Market watchers and holders of Apple (NASDAQ:AAPL) stock are watching anxiously to see if the much hyped “iPhone killer” will finally materialize. They will be disappointed.

Just like the Lochness Monster and Big Foot, the “iPhone Killer” is a thing of folklore. That’s because it isn’t one phone that is going to be able to zing Apple in one big swoop.

Definitely not the new Blackberry Z10, which is aimed at a small sliver of the buying  audience. Also not from  Samsung’s new Galaxy phone, based on what tech watchers are seeing of early leaks of the phone.

In fact, it is the slow erosion at Apple’s dominance that has and will continue to undo the upper hand that Apple has had over the mobile industry. The “iPhone killer” will be many, not one.

As The Wall Street Journal first reported, ad spending has been a big part of Samsung’s success story with a huge TV commercial, billboard and Internet blitz that Apple couldn’t match.

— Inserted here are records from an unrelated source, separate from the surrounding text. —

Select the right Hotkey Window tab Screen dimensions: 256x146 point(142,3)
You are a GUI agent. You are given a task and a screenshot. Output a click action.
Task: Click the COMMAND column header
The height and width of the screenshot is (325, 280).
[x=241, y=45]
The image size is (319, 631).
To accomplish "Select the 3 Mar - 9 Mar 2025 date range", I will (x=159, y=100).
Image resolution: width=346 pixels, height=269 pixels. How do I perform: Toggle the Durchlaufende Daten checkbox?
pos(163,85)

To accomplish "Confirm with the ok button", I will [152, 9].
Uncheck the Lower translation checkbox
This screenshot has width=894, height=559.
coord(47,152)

It even produced a Super Bowl ad this year and has sold 100 million Galaxy S phones since debuting in 2010. Its strong portfolio of mobile products at various price points helped Samsung press Apple’s high-end focus strategy. Last year Samsung leapfrogged over Apple to capture 29% share of smartphone shipments, growing by 76% in a year. But it waffled in the 4th quarter with the iPhone 5 taking the top spot as the best smartphone seller, according to Gartner.

Top Five Smartphone Vendors, Shipments, and Market Share, Q4 2012 (Units in Millions) 

SOURCE: IDC

Players including Chinese based Huawei and ZTE, combined with Samsung, have shown that consumer choice in price points, phone features and operating systems -- specifically Google’s (NASDAQ:GOOG) Android operating system -- are more desirable than what Apple has to offer. Their lower price points have pushed out Nokia and their high priced devices have pressured Apple. It’s a 1-2 punch.

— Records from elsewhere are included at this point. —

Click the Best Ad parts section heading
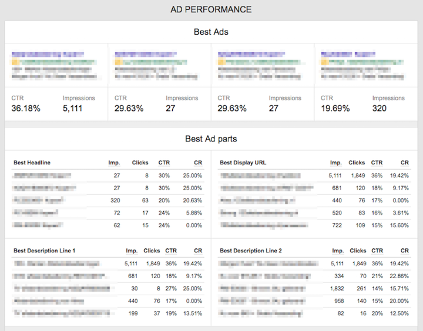The width and height of the screenshot is (423, 331). click(x=211, y=139)
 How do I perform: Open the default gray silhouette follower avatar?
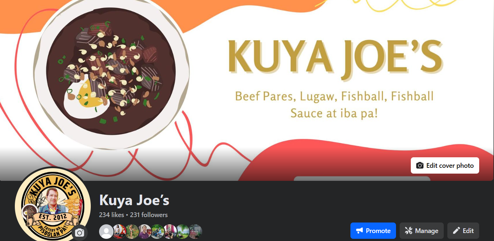(x=106, y=231)
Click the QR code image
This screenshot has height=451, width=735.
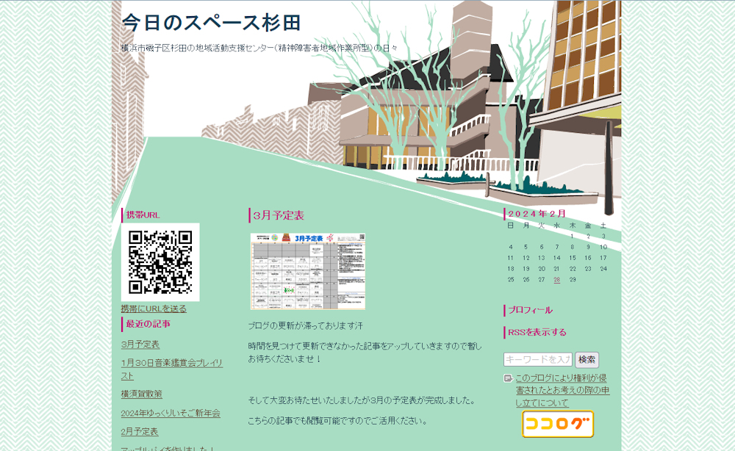[160, 262]
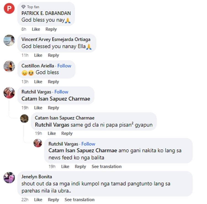View Castillon Ariella's profile photo
207x204 pixels.
pyautogui.click(x=9, y=66)
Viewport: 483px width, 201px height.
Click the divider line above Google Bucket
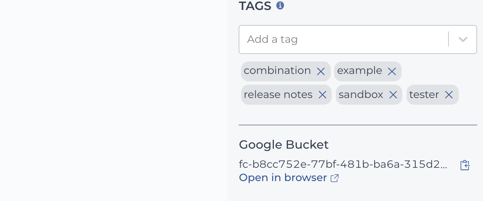point(358,125)
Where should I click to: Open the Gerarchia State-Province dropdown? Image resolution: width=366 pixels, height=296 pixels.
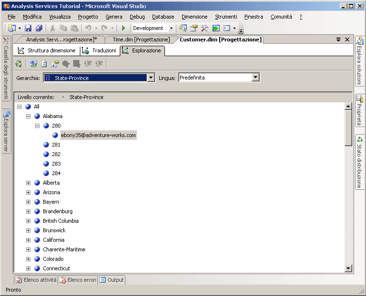pyautogui.click(x=151, y=78)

Apple’s stock has seen a quick and steady decline since reaching all-time highs in September 2012 of just over $700 per share. It is the combined force of these competitors, a lack of Apple’s lower price point option and economic forces, that are driving the mobile ship.

And with every big, flashy press event to release a new phone, including this week’s  Samsung presentation at Radio City Music Hall, the mobile world will once again ask the question: is THIS the new “iPhone killer?”

The answer is that THEY are here and are multiplying.